Steven Voien and Lydia Bird discuss 'Smilla's' sense of solitude

By David Templeton


Writer David Templeton takes interesting people to interesting movies in his ongoing quest for the ultimate post-film conversation. This time out, his guests are authors Steven Voien and Lydia Bird and the subject is solitude, as portrayed in the film Smilla's Sense of Snow.

THE CAFE is crammed with weekend wanderers, collectively making merry cacophony while the espresso machine hisses out a noisy new latte every few minutes. Our foursome, bumped and jostled numerous times as we work our way to our table, takes refuge in the backmost corner of the place. Having just come from Smilla's Sense of Snow--a film full of long potent silences and lingering shots of vast, unpeopled ice fields in Greenland--we find all this exuberant humanity around us a bit jarring and strange.

"Smilla was a very prickly, hostile, suspicious person!" shouts writer Steven Voien, referring to the film's title character--an icy and reclusive, math-obsessed glaciologist investigating a murder, who is played with a tangible sadness by Julia Ormond. "Scientists--as a bunch, because they have to be loners--tend to be prickly people, wouldn't you agree?" This question is directed at my brilliant and insightful scientist wife, Susan.

"Well, I'm a geologist," she replies, leaning in to make herself heard. "We're always happy to have company. One benefit of never having to sneak up quietly on a rock."

"Anthropologists, I would imagine, would be fairly social scientists as well," suggests author Lydia Bird, as the din around us settles. "They're out on digs together, that sort of thing. Personally, that would get to me. I'm much more of a loner than Steven is. "

Voien and Bird (who are married), have lived in Africa, India, and Bulgaria, a result of Voien's former position as a Foreign Service diplomat. Voien's intelligent new novel Black Leopard (Knopf, 1997)--a sequel to his A High and Lonely Place--is set in the streets and forests of West Africa and features protagonist David Trowbridge, a globe-trotting, solace-craving, leopard-loving biologist.

Bird's Sonnet: One Woman's Voyage from Maryland to Greece (Farrar Straus Geroux/Northpoint Books, 1997) will be released in May. The sonnet of the title is the name of Bird's boat, a craft that took on its own personality during the months-long solo adventure in which she rekindled her own love affair with solitude.

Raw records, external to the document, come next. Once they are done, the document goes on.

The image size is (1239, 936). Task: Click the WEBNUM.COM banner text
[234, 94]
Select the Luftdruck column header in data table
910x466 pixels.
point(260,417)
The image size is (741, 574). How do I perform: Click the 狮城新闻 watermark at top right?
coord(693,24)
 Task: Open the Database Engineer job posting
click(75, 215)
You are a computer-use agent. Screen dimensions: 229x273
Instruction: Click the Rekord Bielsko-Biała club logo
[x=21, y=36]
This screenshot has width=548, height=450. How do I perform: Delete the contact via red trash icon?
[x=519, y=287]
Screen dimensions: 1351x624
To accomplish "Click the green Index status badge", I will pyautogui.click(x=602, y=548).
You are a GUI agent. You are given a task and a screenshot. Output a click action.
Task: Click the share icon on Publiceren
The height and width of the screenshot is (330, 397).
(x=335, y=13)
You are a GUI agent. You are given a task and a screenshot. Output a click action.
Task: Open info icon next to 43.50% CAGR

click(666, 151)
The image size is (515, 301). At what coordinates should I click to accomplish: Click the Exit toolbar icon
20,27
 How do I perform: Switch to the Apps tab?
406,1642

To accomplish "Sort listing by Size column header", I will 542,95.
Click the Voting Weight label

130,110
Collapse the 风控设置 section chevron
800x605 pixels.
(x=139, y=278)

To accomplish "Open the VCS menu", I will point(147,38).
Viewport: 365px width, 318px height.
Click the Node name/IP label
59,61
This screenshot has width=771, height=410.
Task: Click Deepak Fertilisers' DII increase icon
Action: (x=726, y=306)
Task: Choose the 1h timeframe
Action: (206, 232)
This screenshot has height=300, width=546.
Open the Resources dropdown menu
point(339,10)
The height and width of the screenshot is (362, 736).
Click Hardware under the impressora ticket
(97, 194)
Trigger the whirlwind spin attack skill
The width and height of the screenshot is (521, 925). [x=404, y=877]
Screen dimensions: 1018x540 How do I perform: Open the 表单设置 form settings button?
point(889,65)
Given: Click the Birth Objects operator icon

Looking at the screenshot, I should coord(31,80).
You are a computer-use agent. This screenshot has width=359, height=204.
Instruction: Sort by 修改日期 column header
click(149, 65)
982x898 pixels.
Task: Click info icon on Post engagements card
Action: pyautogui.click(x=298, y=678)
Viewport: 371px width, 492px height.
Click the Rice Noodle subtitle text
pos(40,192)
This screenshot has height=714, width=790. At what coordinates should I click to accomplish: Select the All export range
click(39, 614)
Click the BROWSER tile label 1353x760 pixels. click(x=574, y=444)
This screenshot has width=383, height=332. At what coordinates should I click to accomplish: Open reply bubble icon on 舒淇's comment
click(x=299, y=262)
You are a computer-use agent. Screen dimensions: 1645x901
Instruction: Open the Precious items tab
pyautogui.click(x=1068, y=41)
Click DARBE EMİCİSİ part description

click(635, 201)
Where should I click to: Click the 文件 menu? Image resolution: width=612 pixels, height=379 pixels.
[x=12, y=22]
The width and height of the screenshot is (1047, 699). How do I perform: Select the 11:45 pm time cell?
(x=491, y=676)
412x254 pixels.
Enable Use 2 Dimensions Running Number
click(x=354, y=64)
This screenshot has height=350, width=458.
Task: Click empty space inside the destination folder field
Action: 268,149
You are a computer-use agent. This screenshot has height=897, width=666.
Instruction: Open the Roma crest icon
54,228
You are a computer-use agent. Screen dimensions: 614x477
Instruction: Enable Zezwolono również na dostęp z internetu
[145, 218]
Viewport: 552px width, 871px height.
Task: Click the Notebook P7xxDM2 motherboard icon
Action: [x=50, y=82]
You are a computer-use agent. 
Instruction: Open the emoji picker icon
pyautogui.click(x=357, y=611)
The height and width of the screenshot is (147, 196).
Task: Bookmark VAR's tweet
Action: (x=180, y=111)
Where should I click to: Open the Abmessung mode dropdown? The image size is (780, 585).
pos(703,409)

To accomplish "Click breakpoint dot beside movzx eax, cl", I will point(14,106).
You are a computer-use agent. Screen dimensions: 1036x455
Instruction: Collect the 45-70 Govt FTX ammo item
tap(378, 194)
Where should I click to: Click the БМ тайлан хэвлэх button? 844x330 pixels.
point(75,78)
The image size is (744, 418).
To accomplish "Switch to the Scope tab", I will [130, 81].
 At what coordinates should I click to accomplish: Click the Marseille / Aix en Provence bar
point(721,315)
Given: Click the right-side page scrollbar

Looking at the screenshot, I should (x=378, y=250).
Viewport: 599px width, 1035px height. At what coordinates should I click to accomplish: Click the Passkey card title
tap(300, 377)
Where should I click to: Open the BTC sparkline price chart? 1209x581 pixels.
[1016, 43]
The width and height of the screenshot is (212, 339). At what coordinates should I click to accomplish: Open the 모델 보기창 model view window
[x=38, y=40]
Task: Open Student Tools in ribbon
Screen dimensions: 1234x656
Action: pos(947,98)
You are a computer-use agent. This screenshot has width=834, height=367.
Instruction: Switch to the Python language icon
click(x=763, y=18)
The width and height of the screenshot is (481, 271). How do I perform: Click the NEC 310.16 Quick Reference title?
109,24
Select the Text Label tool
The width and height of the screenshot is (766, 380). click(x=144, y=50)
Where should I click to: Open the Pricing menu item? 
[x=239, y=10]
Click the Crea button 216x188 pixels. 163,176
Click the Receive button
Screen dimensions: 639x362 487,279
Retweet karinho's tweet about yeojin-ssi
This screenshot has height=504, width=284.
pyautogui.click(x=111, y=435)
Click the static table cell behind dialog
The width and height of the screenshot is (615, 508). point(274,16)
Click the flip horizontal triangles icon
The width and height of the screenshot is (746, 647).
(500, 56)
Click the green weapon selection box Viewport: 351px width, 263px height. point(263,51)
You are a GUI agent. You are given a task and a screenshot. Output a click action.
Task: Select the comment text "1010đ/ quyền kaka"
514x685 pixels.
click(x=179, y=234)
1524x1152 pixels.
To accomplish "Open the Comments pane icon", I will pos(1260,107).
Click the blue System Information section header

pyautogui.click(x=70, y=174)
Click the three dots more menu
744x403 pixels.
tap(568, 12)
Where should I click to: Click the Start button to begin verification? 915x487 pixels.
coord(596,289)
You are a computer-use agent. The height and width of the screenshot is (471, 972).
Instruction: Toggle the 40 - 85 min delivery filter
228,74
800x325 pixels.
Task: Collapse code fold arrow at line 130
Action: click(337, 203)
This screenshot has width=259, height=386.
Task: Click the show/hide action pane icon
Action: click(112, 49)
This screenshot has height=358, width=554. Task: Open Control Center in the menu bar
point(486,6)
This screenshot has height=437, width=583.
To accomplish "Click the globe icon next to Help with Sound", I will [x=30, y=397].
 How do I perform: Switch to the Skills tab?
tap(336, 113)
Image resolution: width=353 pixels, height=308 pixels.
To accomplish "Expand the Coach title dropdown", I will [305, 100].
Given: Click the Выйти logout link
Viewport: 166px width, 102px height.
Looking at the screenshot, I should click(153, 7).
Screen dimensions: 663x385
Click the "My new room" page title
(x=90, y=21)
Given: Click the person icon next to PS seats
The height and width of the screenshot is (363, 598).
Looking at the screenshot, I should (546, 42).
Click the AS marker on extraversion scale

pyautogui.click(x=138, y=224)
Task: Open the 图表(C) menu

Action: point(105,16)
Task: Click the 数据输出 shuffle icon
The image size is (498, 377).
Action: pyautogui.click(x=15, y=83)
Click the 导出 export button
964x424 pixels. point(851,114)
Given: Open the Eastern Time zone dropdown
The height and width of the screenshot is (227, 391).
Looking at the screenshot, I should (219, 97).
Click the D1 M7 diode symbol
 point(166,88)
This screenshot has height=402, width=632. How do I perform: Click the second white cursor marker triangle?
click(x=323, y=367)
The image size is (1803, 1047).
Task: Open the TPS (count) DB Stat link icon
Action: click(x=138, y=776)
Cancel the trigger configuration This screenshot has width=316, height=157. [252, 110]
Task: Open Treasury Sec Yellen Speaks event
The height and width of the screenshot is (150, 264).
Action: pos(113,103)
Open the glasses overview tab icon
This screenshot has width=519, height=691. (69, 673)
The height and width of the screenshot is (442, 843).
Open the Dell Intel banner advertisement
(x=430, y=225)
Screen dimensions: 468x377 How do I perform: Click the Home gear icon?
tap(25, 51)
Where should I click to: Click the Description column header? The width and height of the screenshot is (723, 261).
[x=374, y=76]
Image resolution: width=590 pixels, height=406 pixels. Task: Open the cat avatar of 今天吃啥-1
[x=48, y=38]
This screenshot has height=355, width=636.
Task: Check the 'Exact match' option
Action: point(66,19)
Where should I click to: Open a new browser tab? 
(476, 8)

"What's interesting about Smilla," Voien continues, "is how she's brought out of herself by the events she's thrown into. From a writer's point of view, loners are kind of sterile characters--unless you open them up."

"What about nuns and monks?" I ask, wondering if the cloistered experience is perceived as sterile by those committed to it.

"That life is impossible to imagine to me," Voien shrugs. "I suppose if you had a rich spiritual life, you could do it."

"I think that may be part of what creates a loner," suggests Bird. "They have enough within themselves so that they're not seeking sustenance from outside. But in the case of the cloistered nun, that's someone who decides to take herself, permanently, out of life. With a solo sailor or someone who wants to walk alone to the North Pole, it's different. It's taking yourself away from the world for a while to get perspective on it--but you are planning to come back. I can't wait, sometimes, to get out on the ocean, to get into an environment that is simple, where I know every little part, like I know every element of my boat."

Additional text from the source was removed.